Challenge: Expensive maintenance costs and change is risky
The biggest cost in software development is maintenance costs. The first 100m sprint is cheap and easy, but how about the marathon? If we don’t have adequate technical practices, we won’t see experience maintenance problems at the beginning, but as the product grows, that’s when change takes so much time; any change is painful and risky.
There are two root causes of maintenance costs. The first root cause is a lack of test automation - so introducing any change means the cost of manual regression testing and the cost of bug fixing regression bugs, and change is unsafe. The second root cause is poor internal code quality, for example, poor architecture and unreadable code, which means it takes more time for the developer to find the place to make the change, to read existing code, and make the change.

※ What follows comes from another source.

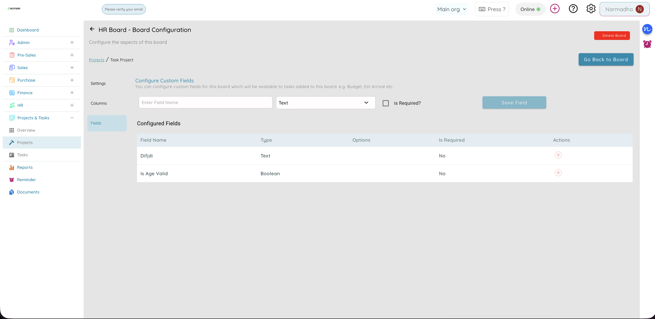Open the help menu icon
Viewport: 655px width, 319px height.
tap(573, 8)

The solution is to ensure that we have a high-quality test automation suite and a regression safety net when we make changes. Furthermore, we need to have a high internal quality of our system - the system structure, the overall architecture, the modules, all the way down to classes and methods - to ensure that it is readable so that changes take less time.
Performance
Does the product provide fast response times and use resources efficiently?

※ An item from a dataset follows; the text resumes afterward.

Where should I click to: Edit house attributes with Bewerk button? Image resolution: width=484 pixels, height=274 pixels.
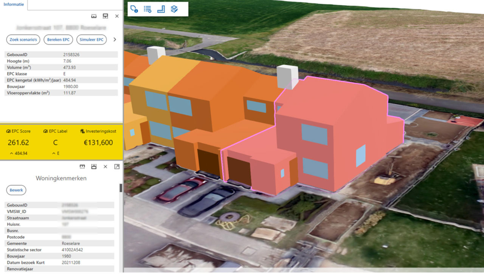16,190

Everything was fine at the beginning. But now, as we have more users and more data, the system has slowed down. Users are complaining that the system is too slow! Everyone’s frustrated.
What are the most common performance problems? What are their root causes? What can we do to make our system more performant? We will be digging deeper into this in a future article, so make sure to subscribe.
Reliability
Is the system available, fault tolerant, and recoverable?
The system is down again! In business, time is money - and this downtime is causing businesses to lose money. When one (peripheral) part of the system stopped working, now the core parts of the system stopped working too! What about recovery from failure? We may examine this topic in future articles.
Security
Is the system protected through authentication and authorization?
Security is “forgotten“ until it’s too late. It’s too late when a hacker steals all the data and causes reputation loss. Is our system protected? Are we controlling who can access our system and who can perform which actions on our system? We may examine this topic in future articles.
We want to hear from you
Which quality challenges have you seen in the products you’ve worked on? What are the biggest problems regarding quality? What are you seeing as challenges in the teams you’ve worked with? Which quality characteristics should we dig deeper into during our next articles?
Leave a comment below; I’m looking forward to hearing from you!
"Poor quality is like an avalanche"
I'm totally stealing that line!
I didn't know about ISO-25010. Thanks! You made my day :)
About quality, my biggest challenge has been the same for several years now. How to make the management understand that internal software quality is important. How to use the numbers and data we have at our disposal to get slack time to work on refactoring, decoupling and code organization. It's hard, imo, to make the product and the management understand that X% of the time should be invested in quality. They prefer devs to fix bugs and release new features.